Avec Noriko’s Dinner Table – préquelle de Suicide Club -, Sono Sion met en scène une famille explosée qui n’arrivera jamais complètement à se reconstruire. On est assez loin de la jeune Keiko Suzuki qui se mettait à errer dans les rues impressionnistes de Keiko Desukedo (1997) depuis la mort de son père. Noriko’s Dinner Table maltraite physiquement la famille, la violente pour la faire réagir. La longueur du film (2h40), la voix-off continuelle qui le rythme comme un appel à l’hypnose, nous assomment et nous obligent à voir les plus beaux instants du cinéma de Sono Sion. Quand un homme seul loue le service de trois jeunes femmes pour qu’elles jouent le rôle de sa femme et de ses filles, le cinéaste fait plus que filmer une famille factice. Il filme les rêves de ces personnages perdus, de ces personnages solitaires. L’homme rêve de compagnie ; une des jeunes femmes, orpheline, abandonnée bébé dans la consigne d’une gare (hommage aux Bébés de la consigne automatique de Ryu Murakami) rêve d’un père, d’une mère ; les deux autres femmes, deux sœurs, fuient leur véritable famille et se cachent là, au sein d’une fausse. Les orphelins, les personnages seuls rêvent de famille ; les autres rêvent de la quitter, de la construire ailleurs.

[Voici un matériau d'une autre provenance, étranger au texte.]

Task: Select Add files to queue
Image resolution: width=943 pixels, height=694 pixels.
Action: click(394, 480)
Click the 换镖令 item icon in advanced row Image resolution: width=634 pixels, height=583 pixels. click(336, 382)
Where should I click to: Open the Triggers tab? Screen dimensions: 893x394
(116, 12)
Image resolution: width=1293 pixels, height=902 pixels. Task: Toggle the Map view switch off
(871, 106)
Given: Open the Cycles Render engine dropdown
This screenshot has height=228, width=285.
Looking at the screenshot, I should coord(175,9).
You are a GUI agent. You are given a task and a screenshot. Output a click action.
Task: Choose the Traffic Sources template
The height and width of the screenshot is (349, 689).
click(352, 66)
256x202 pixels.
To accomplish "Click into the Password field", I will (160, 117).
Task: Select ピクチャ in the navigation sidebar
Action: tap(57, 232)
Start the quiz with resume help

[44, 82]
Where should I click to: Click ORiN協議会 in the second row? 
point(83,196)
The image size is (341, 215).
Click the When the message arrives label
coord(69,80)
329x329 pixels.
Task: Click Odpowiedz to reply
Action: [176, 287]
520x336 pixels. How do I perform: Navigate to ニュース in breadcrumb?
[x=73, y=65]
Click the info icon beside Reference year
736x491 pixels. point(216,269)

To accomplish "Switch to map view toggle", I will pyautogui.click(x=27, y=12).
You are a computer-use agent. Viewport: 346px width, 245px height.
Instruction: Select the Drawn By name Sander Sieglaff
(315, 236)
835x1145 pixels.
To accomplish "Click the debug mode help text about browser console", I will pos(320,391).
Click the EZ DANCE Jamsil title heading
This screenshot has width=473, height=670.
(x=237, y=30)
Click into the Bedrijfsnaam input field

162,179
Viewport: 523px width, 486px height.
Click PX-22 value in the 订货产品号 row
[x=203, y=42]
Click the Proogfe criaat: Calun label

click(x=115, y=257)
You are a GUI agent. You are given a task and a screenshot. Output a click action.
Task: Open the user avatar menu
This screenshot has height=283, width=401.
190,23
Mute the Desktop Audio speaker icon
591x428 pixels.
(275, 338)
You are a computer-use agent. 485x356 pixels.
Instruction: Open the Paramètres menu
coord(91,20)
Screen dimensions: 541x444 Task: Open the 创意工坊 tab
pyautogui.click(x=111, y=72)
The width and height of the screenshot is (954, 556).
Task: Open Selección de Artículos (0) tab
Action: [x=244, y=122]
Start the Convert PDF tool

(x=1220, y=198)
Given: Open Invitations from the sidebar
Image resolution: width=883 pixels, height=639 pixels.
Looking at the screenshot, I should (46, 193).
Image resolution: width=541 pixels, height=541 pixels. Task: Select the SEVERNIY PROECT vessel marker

Ainsi au milieu de la fureur de Love Exposure, la question de la famille est filmée religieusement. Une secte y accueille à bras ouvert ceux qui ont échoué en tant que parents, en tant que fils ou fille ; la religion catholique par le biais d’un père prêtre, essaye hypocritement de donner des valeurs à un enfant ayant juste besoin d’amour. Brassant tout une culture populaire, tout une imagerie allant du cinéma de série Z en passant par les mangas et la chasse aux petites culottes, Sono Sion est plus sage qu’on a bien voulu le présenter. Le héros n’a d’érection que pour la fille qu’il aime et la famille qu’il a laissée derrière lui, plus fausse encore que celle surjouée dans Noriko’s Dinner Table, il la reconstruira avec elle. Le dernier plan de Love Exposure tranche avec la folie visuelle des près de quatre heures précédentes. Deux mains se serrent dans un arrêt sur image. Le cadre, précédemment surexposé, flou, reste pourtant celui d’un rêve. Difficile d’imaginer la scène qui aurait suivi ce dernier plan si l’écran noir n’était pas tombé. Au vu des échos de fureur de ses derniers films (Cold Fish et Guilty of romance), peut-être aurait-elle été celle d’un réveil brutal.
Fabien Alloin.
Hommage à Sono Sion, au Festival du film asiatique de Deauville, du 6 au 10 mars 2013.